▸ **WHAT YOU NEED TO DO**
Set down, character for character, everything in the records below from the line holding "This screenshot has height=1040, width=752." down to the line holding "The width and height of the screenshot is (1072, 521).", and no other line.

▸ **INPUT FOR THIS TASK**
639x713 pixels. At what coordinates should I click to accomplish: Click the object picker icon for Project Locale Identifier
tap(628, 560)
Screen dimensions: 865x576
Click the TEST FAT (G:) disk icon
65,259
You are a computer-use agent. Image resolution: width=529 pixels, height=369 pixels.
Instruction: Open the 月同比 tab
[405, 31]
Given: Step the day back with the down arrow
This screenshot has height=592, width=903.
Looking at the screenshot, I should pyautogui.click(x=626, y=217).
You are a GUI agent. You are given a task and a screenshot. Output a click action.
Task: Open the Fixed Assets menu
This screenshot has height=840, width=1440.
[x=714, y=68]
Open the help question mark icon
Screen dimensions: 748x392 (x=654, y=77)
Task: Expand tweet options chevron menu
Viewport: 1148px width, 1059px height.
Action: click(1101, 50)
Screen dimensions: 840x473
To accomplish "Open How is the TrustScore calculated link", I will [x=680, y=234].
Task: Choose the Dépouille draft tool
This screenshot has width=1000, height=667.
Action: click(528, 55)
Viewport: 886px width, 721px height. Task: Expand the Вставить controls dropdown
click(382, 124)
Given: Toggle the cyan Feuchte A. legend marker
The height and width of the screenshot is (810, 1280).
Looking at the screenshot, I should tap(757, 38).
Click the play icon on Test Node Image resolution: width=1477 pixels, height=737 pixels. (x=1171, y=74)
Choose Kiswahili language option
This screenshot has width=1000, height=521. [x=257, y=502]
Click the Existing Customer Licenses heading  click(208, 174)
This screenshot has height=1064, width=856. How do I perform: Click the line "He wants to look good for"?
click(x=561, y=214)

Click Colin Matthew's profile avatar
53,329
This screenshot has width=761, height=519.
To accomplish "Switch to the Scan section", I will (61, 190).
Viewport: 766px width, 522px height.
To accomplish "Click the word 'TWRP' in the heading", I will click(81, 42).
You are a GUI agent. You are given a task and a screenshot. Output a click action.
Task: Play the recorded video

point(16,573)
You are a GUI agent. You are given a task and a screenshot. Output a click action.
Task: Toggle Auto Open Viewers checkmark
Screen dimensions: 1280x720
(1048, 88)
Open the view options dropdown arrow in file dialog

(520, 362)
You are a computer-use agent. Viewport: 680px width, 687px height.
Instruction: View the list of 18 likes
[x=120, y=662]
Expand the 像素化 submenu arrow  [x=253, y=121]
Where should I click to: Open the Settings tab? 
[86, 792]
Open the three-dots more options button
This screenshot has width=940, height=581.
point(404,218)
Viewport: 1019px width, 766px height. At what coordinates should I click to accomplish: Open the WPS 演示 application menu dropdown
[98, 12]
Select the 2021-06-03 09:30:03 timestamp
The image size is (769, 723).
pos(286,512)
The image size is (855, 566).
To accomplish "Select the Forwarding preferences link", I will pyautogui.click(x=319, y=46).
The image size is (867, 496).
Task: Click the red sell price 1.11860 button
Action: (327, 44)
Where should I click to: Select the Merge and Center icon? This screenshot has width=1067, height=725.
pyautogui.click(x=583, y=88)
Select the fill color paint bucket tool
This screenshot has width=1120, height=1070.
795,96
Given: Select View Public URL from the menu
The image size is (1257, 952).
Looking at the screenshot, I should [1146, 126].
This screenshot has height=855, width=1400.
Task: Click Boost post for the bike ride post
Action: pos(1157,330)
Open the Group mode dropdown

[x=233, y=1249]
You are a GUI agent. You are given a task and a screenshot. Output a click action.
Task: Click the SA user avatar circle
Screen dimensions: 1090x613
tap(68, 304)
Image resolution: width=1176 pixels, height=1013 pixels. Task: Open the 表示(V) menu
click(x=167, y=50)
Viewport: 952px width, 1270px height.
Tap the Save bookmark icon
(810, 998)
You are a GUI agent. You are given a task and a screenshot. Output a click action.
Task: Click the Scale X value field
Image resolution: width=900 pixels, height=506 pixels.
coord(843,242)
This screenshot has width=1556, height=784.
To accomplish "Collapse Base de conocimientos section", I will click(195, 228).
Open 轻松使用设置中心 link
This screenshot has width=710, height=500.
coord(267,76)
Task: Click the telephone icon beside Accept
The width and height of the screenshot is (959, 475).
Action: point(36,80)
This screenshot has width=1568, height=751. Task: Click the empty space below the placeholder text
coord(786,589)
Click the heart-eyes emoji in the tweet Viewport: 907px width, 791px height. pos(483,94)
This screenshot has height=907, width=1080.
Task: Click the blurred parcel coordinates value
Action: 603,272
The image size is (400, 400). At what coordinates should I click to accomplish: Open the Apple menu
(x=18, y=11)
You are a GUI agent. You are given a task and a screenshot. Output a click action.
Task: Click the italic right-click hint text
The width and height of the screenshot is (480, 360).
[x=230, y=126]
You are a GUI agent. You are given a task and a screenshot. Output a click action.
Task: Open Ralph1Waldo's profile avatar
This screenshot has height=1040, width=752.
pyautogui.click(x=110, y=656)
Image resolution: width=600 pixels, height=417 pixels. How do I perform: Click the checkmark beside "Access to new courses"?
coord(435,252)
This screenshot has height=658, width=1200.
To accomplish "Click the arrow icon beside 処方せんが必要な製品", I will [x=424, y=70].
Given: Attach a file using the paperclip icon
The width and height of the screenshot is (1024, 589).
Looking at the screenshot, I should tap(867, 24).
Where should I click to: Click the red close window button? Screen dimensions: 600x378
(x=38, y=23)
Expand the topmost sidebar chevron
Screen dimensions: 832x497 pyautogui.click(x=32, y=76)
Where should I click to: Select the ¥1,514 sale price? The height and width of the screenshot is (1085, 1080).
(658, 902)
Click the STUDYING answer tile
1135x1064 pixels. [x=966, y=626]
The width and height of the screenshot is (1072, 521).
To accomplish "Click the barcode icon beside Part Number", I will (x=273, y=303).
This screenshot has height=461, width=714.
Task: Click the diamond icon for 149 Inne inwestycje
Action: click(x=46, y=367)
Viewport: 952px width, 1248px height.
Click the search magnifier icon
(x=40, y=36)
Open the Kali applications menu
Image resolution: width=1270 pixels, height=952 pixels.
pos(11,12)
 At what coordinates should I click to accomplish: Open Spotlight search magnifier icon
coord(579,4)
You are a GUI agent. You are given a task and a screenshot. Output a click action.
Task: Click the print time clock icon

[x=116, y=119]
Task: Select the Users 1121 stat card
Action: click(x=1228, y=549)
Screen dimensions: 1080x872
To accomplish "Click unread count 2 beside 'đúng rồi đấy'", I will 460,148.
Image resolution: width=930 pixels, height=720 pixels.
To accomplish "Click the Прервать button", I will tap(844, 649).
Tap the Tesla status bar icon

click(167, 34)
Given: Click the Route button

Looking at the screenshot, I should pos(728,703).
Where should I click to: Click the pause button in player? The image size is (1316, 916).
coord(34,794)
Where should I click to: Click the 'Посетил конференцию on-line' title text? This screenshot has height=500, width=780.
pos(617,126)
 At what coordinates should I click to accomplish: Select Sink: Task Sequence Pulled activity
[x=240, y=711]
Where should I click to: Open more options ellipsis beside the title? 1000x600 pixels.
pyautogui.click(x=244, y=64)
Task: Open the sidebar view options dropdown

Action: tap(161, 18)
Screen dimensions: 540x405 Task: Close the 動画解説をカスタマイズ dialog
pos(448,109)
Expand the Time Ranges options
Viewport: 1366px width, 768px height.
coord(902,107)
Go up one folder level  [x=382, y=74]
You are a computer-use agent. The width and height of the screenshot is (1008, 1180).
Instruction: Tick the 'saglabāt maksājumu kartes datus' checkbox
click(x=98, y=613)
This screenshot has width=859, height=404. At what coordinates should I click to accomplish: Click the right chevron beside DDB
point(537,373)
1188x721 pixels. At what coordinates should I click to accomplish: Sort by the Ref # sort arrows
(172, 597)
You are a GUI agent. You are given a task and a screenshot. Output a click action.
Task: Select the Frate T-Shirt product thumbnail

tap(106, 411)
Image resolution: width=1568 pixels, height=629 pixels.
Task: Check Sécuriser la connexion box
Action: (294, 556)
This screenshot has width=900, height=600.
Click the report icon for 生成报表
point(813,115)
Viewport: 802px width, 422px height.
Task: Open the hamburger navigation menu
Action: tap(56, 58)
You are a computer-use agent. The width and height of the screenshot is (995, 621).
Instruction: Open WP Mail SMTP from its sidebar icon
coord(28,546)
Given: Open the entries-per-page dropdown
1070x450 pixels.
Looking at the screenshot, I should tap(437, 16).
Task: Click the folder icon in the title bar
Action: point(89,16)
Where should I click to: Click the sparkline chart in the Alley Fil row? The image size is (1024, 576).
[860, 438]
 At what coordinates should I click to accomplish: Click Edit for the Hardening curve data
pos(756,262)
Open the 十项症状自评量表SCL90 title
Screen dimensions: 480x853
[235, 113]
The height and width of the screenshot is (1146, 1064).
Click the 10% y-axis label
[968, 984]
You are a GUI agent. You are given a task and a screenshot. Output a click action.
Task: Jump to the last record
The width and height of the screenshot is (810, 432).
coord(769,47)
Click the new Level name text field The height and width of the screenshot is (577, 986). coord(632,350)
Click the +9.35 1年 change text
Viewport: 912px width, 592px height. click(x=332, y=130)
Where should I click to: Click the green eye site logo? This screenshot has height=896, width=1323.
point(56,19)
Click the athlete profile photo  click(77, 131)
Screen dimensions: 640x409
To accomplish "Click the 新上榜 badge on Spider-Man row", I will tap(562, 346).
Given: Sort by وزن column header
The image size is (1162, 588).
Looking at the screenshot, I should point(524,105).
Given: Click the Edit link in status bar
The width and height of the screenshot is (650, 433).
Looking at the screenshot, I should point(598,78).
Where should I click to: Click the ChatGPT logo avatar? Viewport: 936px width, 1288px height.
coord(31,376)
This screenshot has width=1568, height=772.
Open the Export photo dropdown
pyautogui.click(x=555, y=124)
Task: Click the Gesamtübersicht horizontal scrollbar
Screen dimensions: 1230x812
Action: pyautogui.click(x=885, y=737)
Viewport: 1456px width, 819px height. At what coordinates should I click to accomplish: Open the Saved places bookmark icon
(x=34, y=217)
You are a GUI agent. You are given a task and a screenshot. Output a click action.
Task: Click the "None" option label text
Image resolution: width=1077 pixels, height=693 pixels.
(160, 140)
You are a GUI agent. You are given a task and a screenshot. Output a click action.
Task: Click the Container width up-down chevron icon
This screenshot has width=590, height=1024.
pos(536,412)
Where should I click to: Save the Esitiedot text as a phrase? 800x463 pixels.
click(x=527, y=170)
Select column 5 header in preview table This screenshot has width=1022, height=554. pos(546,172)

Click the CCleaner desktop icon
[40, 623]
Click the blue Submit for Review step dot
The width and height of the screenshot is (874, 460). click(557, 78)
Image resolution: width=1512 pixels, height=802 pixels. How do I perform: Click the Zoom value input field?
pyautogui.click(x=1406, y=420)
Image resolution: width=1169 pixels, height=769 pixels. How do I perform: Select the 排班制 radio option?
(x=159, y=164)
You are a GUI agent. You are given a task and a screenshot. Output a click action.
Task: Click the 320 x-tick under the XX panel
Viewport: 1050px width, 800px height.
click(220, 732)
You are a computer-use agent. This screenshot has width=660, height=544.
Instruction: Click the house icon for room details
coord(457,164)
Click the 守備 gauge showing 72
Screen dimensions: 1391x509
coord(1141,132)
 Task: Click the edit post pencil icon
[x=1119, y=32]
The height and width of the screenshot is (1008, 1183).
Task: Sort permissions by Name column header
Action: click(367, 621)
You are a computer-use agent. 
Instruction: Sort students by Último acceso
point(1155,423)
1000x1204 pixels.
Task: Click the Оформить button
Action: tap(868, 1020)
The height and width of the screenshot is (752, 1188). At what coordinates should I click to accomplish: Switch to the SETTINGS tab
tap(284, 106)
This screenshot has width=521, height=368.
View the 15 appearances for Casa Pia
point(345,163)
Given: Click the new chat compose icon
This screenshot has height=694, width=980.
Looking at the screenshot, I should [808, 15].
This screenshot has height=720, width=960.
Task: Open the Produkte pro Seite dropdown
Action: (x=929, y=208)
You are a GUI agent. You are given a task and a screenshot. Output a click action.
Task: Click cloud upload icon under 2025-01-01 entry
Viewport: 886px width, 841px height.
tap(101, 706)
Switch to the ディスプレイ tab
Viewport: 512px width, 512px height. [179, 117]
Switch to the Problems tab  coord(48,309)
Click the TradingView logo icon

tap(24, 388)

▸ **TASK RESULT**
This screenshot has height=1040, width=752.
pyautogui.click(x=110, y=656)
Image resolution: width=600 pixels, height=417 pixels. How do I perform: Click the checkmark beside "Access to new courses"?
coord(435,252)
This screenshot has height=658, width=1200.
To accomplish "Click the arrow icon beside 処方せんが必要な製品", I will [x=424, y=70].
Given: Attach a file using the paperclip icon
The width and height of the screenshot is (1024, 589).
Looking at the screenshot, I should tap(867, 24).
Where should I click to: Click the red close window button? Screen dimensions: 600x378
(x=38, y=23)
Expand the topmost sidebar chevron
Screen dimensions: 832x497 pyautogui.click(x=32, y=76)
Where should I click to: Select the ¥1,514 sale price? The height and width of the screenshot is (1085, 1080).
(658, 902)
Click the STUDYING answer tile
1135x1064 pixels. [x=966, y=626]
The width and height of the screenshot is (1072, 521).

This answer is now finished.